Each to their island... March 2020
Updated: Aug 4, 2020
Each to their island... It is hard to chase off the shadowfears this morning. I am trying to prepare for potentially sick people, because one of us is isolating with a fever. And three of the four of us have disabilities that make housework hard. I make anxious-homemaker attempts at more order; laundry, dishes, cat hair in the corners, but I cannot seem to clear away the angst. I am pretty sure I am not alone. There is no person I know, in any context, who I am willing to lose.

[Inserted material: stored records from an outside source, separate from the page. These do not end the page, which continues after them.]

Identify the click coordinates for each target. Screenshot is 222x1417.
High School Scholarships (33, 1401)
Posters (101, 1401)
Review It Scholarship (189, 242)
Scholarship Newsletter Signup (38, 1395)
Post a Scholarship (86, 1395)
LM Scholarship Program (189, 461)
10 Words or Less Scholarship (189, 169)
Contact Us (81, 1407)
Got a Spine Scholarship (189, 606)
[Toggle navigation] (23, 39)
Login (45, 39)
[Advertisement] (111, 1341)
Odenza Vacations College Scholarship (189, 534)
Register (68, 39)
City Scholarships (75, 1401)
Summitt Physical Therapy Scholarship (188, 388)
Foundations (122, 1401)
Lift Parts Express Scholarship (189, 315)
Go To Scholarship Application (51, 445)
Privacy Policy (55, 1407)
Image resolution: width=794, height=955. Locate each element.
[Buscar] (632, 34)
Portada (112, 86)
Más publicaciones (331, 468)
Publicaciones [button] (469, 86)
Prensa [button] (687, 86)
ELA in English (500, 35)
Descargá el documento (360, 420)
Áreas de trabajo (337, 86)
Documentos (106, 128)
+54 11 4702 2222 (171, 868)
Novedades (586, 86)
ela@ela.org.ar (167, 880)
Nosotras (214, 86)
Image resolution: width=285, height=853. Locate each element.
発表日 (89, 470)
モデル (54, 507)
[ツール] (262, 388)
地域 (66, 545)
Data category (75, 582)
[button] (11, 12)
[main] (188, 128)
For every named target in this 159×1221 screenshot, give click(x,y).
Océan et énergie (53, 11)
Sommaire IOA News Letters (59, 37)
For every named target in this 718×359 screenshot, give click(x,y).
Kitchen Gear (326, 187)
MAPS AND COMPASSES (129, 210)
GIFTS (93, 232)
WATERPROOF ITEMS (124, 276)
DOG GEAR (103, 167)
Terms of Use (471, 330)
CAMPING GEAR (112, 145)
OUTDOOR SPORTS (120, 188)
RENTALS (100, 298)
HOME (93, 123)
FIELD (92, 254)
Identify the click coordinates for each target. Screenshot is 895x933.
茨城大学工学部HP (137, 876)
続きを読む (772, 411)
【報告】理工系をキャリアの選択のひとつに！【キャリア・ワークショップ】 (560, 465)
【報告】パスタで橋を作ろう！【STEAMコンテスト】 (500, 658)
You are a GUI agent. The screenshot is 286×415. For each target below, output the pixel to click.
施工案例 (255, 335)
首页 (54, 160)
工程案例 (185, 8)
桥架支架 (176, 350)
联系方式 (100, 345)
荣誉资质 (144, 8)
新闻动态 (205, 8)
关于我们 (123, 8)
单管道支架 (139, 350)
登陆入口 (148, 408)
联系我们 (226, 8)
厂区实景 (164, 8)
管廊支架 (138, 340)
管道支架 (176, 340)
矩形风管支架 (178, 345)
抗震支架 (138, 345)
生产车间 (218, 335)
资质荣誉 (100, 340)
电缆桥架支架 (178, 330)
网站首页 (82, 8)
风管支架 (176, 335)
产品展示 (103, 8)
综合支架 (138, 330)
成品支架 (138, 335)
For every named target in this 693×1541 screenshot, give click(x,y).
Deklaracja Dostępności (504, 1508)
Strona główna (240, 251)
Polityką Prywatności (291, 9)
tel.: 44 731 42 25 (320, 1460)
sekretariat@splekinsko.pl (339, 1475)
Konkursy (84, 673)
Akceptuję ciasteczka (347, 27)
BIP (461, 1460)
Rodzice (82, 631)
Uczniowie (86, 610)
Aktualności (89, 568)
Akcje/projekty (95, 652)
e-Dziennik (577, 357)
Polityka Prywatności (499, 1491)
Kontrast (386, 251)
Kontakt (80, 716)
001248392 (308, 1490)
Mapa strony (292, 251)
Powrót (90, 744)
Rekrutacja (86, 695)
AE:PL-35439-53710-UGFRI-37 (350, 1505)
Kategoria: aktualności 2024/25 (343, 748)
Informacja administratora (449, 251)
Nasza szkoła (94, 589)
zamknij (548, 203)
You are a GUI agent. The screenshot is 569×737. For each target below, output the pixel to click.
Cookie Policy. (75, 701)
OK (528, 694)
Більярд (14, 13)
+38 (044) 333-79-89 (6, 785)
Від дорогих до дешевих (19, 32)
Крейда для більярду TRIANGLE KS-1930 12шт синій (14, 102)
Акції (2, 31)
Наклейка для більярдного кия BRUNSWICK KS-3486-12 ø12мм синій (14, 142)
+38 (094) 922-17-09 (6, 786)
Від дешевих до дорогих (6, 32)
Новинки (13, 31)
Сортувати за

I cannot actually wrap my mind around the calculus of where we are and where we are going. I have spent more time getting comfortable with death than a lot of people have: scary births and NICU babies (and every NICU parent will understand the handwashing trigger), anticipation of surgeries, and in my study and work as an end-of-life navigator. This feels so different because there is not an underlying normal world to rely on for solace. Two months ago I was regularly visiting a client in a nursing home that today reports 8 residents with C-19. I am remembering the faces of all the nurses, aides, 'inmates' and helpers I saw there. I am holding them and their vulnerable patients and families in love and light. It is not enough, I do not have clean masks to bring them or adequate protective gear. Here is what I am doing when I feel helpless. I stop. I sit. I take a breath. I wiggle my toes so I can feel my connection with the earth. I accept not knowing what will happen and trust I will do my best. Then take another breath. I do not have to fix this, I just have to show up and contribute to the common good as I am able, and I have to forgive myself for it not ever being enough. For some of us contributing is as simple as staying home and staying well. For some it is making masks and running errands for neighbors. For some, it is going to hospital and home care jobs, driving delivery trucks, and handing off drive through grocery and take-out orders. For some it is trying to figure out how to rethink death rituals so that our families, online, can grieve together. There is risk everywhere and there is no normal to retreat to. So I stop again, sit, take a breath and let it go. I'm sorry, please forgive me, thank you, I love you. Wiggle the toes, accept not knowing, do my best and be here now. And feel grateful on this snowy late-March morning (with a Nor'easter bearing down) that I can trust Spring is here.